Nggak ada istilahnya diet di hari libur. Judulnya aja libur, artinya libur berbagai hal yang nyiksa diri. Mulai dari kerjaan sampai nahan-nahan makan.
Dan nggak ada tempat yang lebih tepat untuk makan menggila selain : pasar mayestik!
Pasca renovasi tahun 2012, pasar mayestik sekarang sudah jauh dari image zaman dulu yang gelap, bau (hasil kolaborasi aneka aroma bumbu dan daging) dan becek. Yang saya lihat sekarang justru ber-AC dan nyaman, terang benderang pula.

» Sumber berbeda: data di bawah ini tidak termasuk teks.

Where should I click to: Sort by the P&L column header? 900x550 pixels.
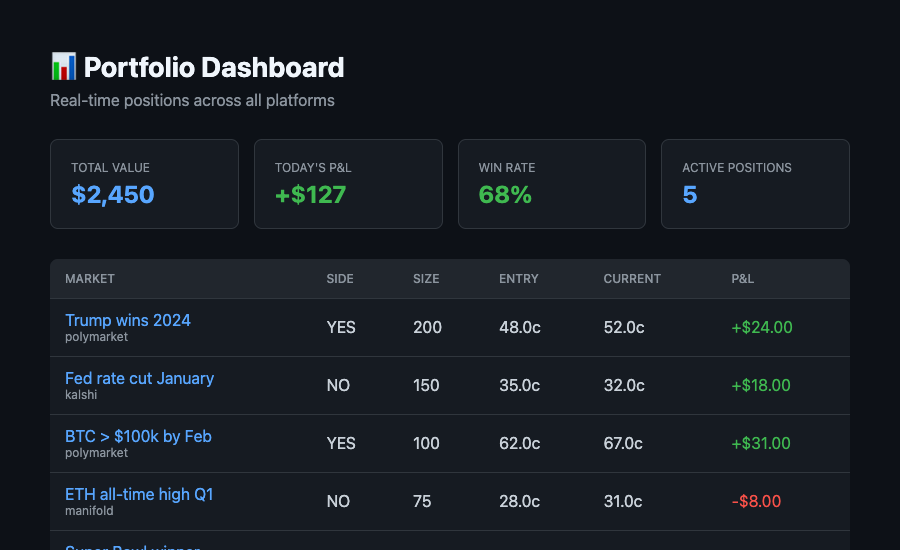(x=742, y=279)
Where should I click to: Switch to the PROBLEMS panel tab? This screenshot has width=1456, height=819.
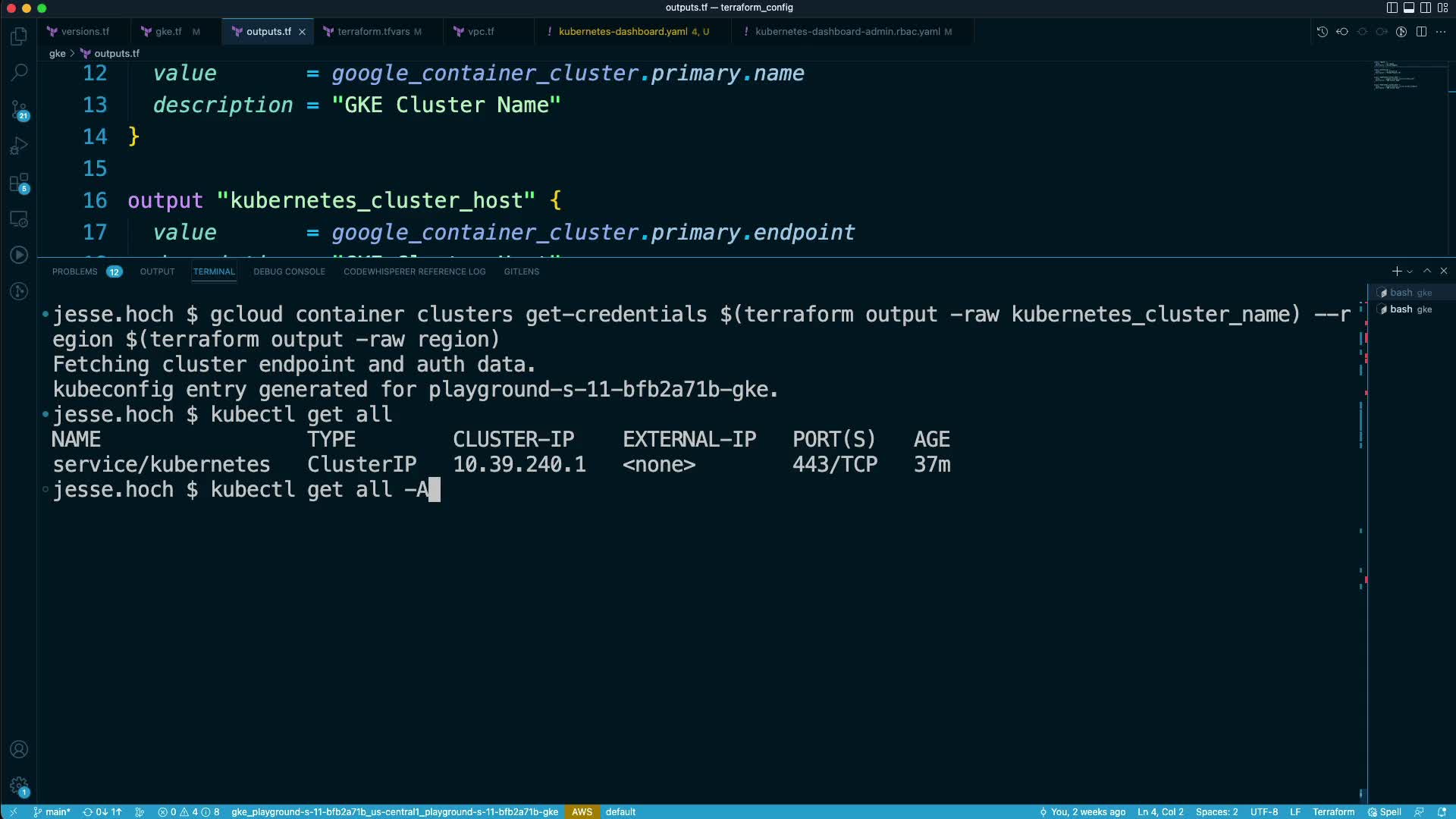[74, 271]

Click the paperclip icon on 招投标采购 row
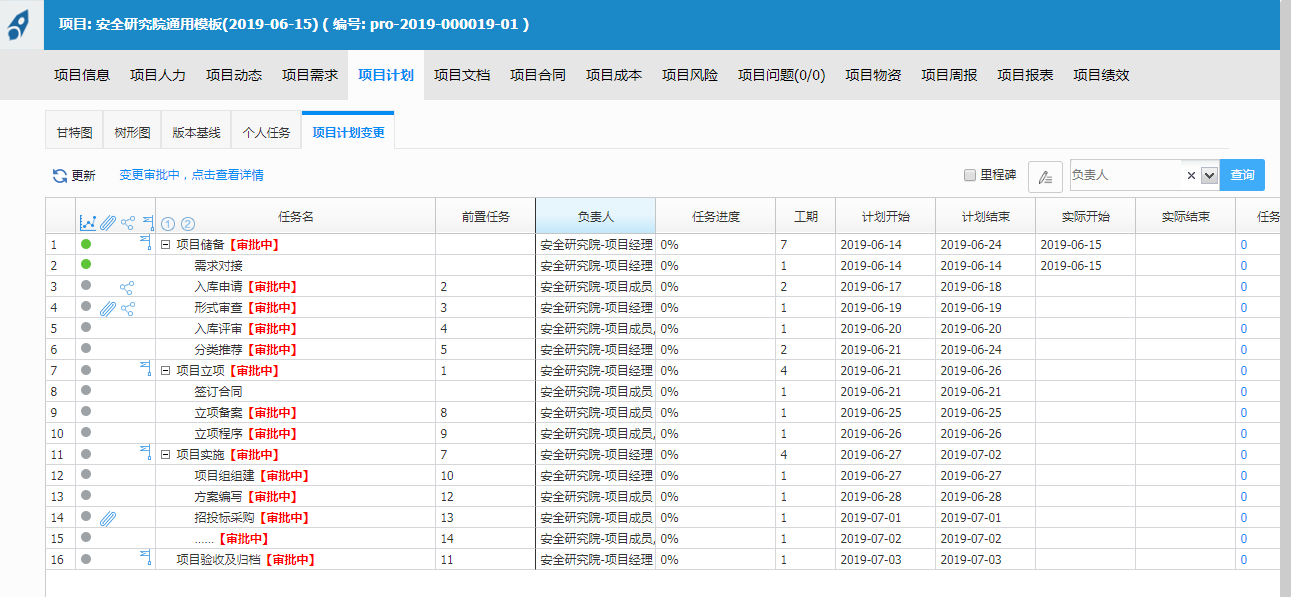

Di lantai dasar isinya make up, toiletries, aneka wadah kue (toples, loyang, dsb), kerajinan gerabah dan tentunya wadah-wadah seserahan. Lantai 1 ke atas penuh baju, sepatu, bahan sampai penjahit. Lantai 2 ke atas relatif kosong.
Kemana perginya bahan makanan dan kawan-kawan? Ternyata ada di basement, dan konsepnya semacam pasar modern gitu. Bersih. Selain itu areanya juga dikandangin pakai dinding kaca sehingga aromanya bisa terlokalisir.
Highlightnya? Pasti makanan. Selain kue tete hijau favorit saya, kue cubit setengah matang, suami memperkenalkan rumah makan padang Sepakat. Jelas kenapa namanya Sepakat, karena begitu masuk mulut kayaknya lidah saya langsung salaman sama itu dendeng balado. Sepakat sama rasanya. Best padang food in town! Maaf nggak ada fotonya, tiba-tiba keburu habis makanannya.